■ Exercise text:
Automated Job Web Scraping Script

Have you ever been disappointed to know that you got rejected from a job because you applied too late? They already hired a candidate!

How many times have you missed out on job opportunities because you didn't know a company was hiring for that position? It might be the perfect job for you, but you just didn't know about it!

This app will keep you up to date with job postings so you never miss out on the right job opportunity!

Automated-job-web-scraping is a script, written in Node.js, that does some web automation and web/data scraping. The APIs used include Puppeteer, File System, & Nodemailer.

The purpose of the script is to automatically fetch job posting data from a company’s website. More specifically, the script will automatically go to “State Farm’s” website and search for specific jobs. Then, it will scrape, or extract, the data from the web page and save it to a text file. After that, you will receive an email with all of the new jobs that have shown up from StateFarm.com. You’ll never miss out on that job opening again!

Notes:

Results may change depending on the markup. If the existing markup is changed, this script won't work and will need to be re-worked.
This current version of the script is very specific and isn't scalable. It's specific to pre-selected job filters and companies.

Tools:

Node.js

Node.js is a cross-platform JavaScript environment for executing JavaScript code server-side (rather than client-side). It is a useful language for asynchronous I/O, or processing that permits other processing to continue before the transmission has finished. To learn more about Node.js visit this link.
Puppeteer

Puppeteer is the official tool for Chrome Headless, a headless browser, by the Google Chrome team. Chrome Headless is the industry leader in automated testing of web applications. For more information about Puppeteer, this is a link to their documentation: Puppeteer Docs
File System

File System is an API for interacting with the file system, such as creating a document and saving it to your file system. For more information, this is a link to their documentation: FS Docs
Nodemailer

Nodemailer is a package that has built in email functionality with Node.js. It also allows you to send attachments via email. Note that there are some issues with Gmail, but it worked in my case. Node-mailer Github

Install:

Install Node.js
To check if it's already installed or to check the verison number (I'm on 8.10.0), type this in your console:

$ node -v

Run:

To run this script, type these into your console:

$ npm install
$ node index.js

npm install will download all the required dependencies for this project (Puppeteer, File System, Nodemialer)

■ Data segment:
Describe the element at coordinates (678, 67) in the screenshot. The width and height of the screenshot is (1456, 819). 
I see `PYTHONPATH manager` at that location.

■ Exercise requirements:
- a) In the job web scraping script text, which company's website does the script go to when it searches for jobs?
- b) Translate this sentence from the job web scraping script text into Spanish: "File System is an API for interacting with the file system, such as creating a document and saving it to your file system."
- c) Write the next part of the job web scraping script text, starting after its last sentence.

■ Task answers:
- a) State Farm's website (StateFarm.com).

- b) File System es una API para interactuar con el sistema de archivos, como crear un documento y guardarlo en tu sistema de archivos.

- c)
Guide:

Setup:

Create a folder on your directory that will hold all of the project files.

$ mkdir automated-job-web-scraping
$ cd automated-job-web-scraping

Automatically create a package.json file which is needed for handling dependencies and metadata.

$ npm init

To install Puppeteer and File System:

$ npm i --save puppeteer
$ npm install file-system --save

Create a main file that contains the code. Most of the scraping code in the next section will be in this file. I saved it as scrape-state-farm.js within a subfolder of the project directory that we created earlier automated-job-web-scraping/src. Src is a folder that I created that includes the primary files.

Automation:

Import the external dependencies. We will talk about what constants is later on.

const puppeteer = require('puppeteer');
const fs = require("fs");
const constants = require("./../util/constants.js");
const emailModule = require("./send-email.js");

The code is written with asynchronous I/O in mind. Node.js 8 uses async and await keywords, which you will see throughout the script. async means a function returns a resolved Promise. await means wait until the Promise settles and return its result.

This is basically how the structure works. run() is an async function. When it finishes, the value will be passed in .then((value) => {. Then you can do some other things which will be discussed later.

async function run() {
//await
}
run().then((value) => {
//other things
});

Now comes the web automation part using Chrome Headless. This will automatically launch the headless browser. Set the value to false for testing and true when your script is complete.

    const browser = await puppeteer.launch({
        headless: false
    });

Before looking at more code, lets think of the flow that needs to happen.

Open a new browser tab
Go to the State Farm careers website
Click on the Location Dropdown
Select 'Texas' location
Select the Search field
Type 'technology'
Click for the Search button to load the results
Wait for the page to load

Now for some code and explanations:

browser.newPage() will open a new tab in the browser
page.goto() will go to the website we are trying to scrape. In this case, we are going to State Farm's career website to look for job postings.
.click() function to click on a section of the web page.
.keyboard.type() to automatically type something. I only want to see "Texas" jobs.
.click() function to click on a section of the web page.
.keyboard.type() to automatically type something. I only want to see "technology" jobs.
.click() function to click on a section of the web page.
.waitFor() to wait for the page to load the results.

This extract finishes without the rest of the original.